- **Exercise requirements**
A word-for-word repetition of all the entries is needed.
..........
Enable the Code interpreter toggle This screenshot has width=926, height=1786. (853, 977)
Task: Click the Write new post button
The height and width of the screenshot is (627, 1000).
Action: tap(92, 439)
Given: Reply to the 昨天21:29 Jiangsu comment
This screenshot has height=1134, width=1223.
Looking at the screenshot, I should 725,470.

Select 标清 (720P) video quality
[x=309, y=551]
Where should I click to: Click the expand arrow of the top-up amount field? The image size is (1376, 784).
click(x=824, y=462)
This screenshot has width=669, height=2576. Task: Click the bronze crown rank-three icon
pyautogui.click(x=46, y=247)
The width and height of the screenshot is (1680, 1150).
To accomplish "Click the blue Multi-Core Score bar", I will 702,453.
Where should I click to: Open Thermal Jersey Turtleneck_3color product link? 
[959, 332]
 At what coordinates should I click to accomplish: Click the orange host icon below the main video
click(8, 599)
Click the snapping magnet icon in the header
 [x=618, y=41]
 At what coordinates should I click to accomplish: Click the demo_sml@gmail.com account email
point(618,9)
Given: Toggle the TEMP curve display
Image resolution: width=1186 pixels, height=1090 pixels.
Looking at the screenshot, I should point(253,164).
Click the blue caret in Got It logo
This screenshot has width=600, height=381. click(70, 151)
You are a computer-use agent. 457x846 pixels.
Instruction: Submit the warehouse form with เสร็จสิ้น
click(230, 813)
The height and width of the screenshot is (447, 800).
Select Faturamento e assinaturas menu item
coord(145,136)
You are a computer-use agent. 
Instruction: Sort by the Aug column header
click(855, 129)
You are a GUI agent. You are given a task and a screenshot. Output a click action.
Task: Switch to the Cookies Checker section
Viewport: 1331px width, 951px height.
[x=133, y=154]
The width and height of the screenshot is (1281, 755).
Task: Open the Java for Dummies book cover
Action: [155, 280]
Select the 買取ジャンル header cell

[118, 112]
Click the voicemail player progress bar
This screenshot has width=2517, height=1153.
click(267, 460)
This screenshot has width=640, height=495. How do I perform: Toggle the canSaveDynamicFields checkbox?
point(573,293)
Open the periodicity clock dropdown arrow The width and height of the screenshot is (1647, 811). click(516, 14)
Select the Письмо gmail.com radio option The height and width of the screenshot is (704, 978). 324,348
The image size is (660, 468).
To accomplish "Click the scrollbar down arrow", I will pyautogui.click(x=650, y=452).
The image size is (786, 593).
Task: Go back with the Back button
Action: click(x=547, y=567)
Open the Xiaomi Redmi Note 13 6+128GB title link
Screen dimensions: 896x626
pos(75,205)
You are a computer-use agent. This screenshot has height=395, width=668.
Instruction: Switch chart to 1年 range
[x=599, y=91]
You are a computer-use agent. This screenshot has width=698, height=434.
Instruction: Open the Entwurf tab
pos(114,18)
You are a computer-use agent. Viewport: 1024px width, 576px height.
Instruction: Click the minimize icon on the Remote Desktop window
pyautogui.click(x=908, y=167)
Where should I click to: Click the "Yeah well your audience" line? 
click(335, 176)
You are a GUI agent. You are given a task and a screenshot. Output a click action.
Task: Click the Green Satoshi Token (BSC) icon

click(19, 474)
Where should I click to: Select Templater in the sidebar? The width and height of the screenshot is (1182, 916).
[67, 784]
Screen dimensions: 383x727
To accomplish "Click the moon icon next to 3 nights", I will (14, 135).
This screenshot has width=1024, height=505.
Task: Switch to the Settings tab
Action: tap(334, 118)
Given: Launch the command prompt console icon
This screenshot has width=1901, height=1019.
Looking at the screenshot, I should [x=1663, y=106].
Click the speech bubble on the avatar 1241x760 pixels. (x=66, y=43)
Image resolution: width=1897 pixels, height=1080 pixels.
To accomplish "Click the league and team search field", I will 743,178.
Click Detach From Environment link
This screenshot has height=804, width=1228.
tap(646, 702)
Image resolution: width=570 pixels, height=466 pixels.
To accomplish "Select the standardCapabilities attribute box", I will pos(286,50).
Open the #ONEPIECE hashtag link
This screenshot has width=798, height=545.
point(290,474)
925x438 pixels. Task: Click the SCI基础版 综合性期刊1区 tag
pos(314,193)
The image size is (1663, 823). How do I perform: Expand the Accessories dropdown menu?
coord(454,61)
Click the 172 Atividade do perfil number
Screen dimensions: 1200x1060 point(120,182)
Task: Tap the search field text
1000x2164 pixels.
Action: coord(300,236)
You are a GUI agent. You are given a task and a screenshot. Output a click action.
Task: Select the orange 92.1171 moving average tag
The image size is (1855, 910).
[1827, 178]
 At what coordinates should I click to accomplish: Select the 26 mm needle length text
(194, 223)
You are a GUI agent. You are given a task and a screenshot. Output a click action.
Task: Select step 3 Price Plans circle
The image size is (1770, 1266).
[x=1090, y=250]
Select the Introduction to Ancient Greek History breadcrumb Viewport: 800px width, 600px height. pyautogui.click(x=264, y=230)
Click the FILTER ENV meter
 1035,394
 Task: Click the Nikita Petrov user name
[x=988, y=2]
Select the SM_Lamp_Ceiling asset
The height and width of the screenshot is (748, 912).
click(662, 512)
..........
- **Completed exercise**
Enable the Code interpreter toggle This screenshot has width=926, height=1786. (853, 977)
Task: Click the Write new post button
The height and width of the screenshot is (627, 1000).
Action: tap(92, 439)
Given: Reply to the 昨天21:29 Jiangsu comment
This screenshot has height=1134, width=1223.
Looking at the screenshot, I should 725,470.

Select 标清 (720P) video quality
[x=309, y=551]
Where should I click to: Click the expand arrow of the top-up amount field? The image size is (1376, 784).
click(x=824, y=462)
This screenshot has width=669, height=2576. Task: Click the bronze crown rank-three icon
pyautogui.click(x=46, y=247)
The width and height of the screenshot is (1680, 1150).
To accomplish "Click the blue Multi-Core Score bar", I will 702,453.
Where should I click to: Open Thermal Jersey Turtleneck_3color product link? 
[959, 332]
 At what coordinates should I click to accomplish: Click the orange host icon below the main video
click(8, 599)
Click the snapping magnet icon in the header
 [x=618, y=41]
 At what coordinates should I click to accomplish: Click the demo_sml@gmail.com account email
point(618,9)
Given: Toggle the TEMP curve display
Image resolution: width=1186 pixels, height=1090 pixels.
Looking at the screenshot, I should point(253,164).
Click the blue caret in Got It logo
This screenshot has width=600, height=381. click(70, 151)
You are a computer-use agent. 457x846 pixels.
Instruction: Submit the warehouse form with เสร็จสิ้น
click(230, 813)
The height and width of the screenshot is (447, 800).
Select Faturamento e assinaturas menu item
coord(145,136)
You are a computer-use agent. 
Instruction: Sort by the Aug column header
click(855, 129)
You are a GUI agent. You are given a task and a screenshot. Output a click action.
Task: Switch to the Cookies Checker section
Viewport: 1331px width, 951px height.
[x=133, y=154]
The width and height of the screenshot is (1281, 755).
Task: Open the Java for Dummies book cover
Action: [155, 280]
Select the 買取ジャンル header cell

[118, 112]
Click the voicemail player progress bar
This screenshot has width=2517, height=1153.
click(267, 460)
This screenshot has width=640, height=495. How do I perform: Toggle the canSaveDynamicFields checkbox?
point(573,293)
Open the periodicity clock dropdown arrow The width and height of the screenshot is (1647, 811). click(516, 14)
Select the Письмо gmail.com radio option The height and width of the screenshot is (704, 978). 324,348
The image size is (660, 468).
To accomplish "Click the scrollbar down arrow", I will pyautogui.click(x=650, y=452).
The image size is (786, 593).
Task: Go back with the Back button
Action: click(x=547, y=567)
Open the Xiaomi Redmi Note 13 6+128GB title link
Screen dimensions: 896x626
pos(75,205)
You are a computer-use agent. This screenshot has height=395, width=668.
Instruction: Switch chart to 1年 range
[x=599, y=91]
You are a computer-use agent. This screenshot has width=698, height=434.
Instruction: Open the Entwurf tab
pos(114,18)
You are a computer-use agent. Viewport: 1024px width, 576px height.
Instruction: Click the minimize icon on the Remote Desktop window
pyautogui.click(x=908, y=167)
Where should I click to: Click the "Yeah well your audience" line? 
click(335, 176)
You are a GUI agent. You are given a task and a screenshot. Output a click action.
Task: Click the Green Satoshi Token (BSC) icon

click(19, 474)
Where should I click to: Select Templater in the sidebar? The width and height of the screenshot is (1182, 916).
[67, 784]
Screen dimensions: 383x727
To accomplish "Click the moon icon next to 3 nights", I will (14, 135).
This screenshot has width=1024, height=505.
Task: Switch to the Settings tab
Action: tap(334, 118)
Given: Launch the command prompt console icon
This screenshot has width=1901, height=1019.
Looking at the screenshot, I should [x=1663, y=106].
Click the speech bubble on the avatar 1241x760 pixels. (x=66, y=43)
Image resolution: width=1897 pixels, height=1080 pixels.
To accomplish "Click the league and team search field", I will 743,178.
Click Detach From Environment link
This screenshot has height=804, width=1228.
tap(646, 702)
Image resolution: width=570 pixels, height=466 pixels.
To accomplish "Select the standardCapabilities attribute box", I will pos(286,50).
Open the #ONEPIECE hashtag link
This screenshot has width=798, height=545.
point(290,474)
925x438 pixels. Task: Click the SCI基础版 综合性期刊1区 tag
pos(314,193)
The image size is (1663, 823). How do I perform: Expand the Accessories dropdown menu?
coord(454,61)
Click the 172 Atividade do perfil number
Screen dimensions: 1200x1060 point(120,182)
Task: Tap the search field text
1000x2164 pixels.
Action: coord(300,236)
You are a GUI agent. You are given a task and a screenshot. Output a click action.
Task: Select the orange 92.1171 moving average tag
The image size is (1855, 910).
[1827, 178]
 At what coordinates should I click to accomplish: Select the 26 mm needle length text
(194, 223)
You are a GUI agent. You are given a task and a screenshot. Output a click action.
Task: Select step 3 Price Plans circle
The image size is (1770, 1266).
[x=1090, y=250]
Select the Introduction to Ancient Greek History breadcrumb Viewport: 800px width, 600px height. pyautogui.click(x=264, y=230)
Click the FILTER ENV meter
 1035,394
 Task: Click the Nikita Petrov user name
[x=988, y=2]
Select the SM_Lamp_Ceiling asset
The height and width of the screenshot is (748, 912).
click(662, 512)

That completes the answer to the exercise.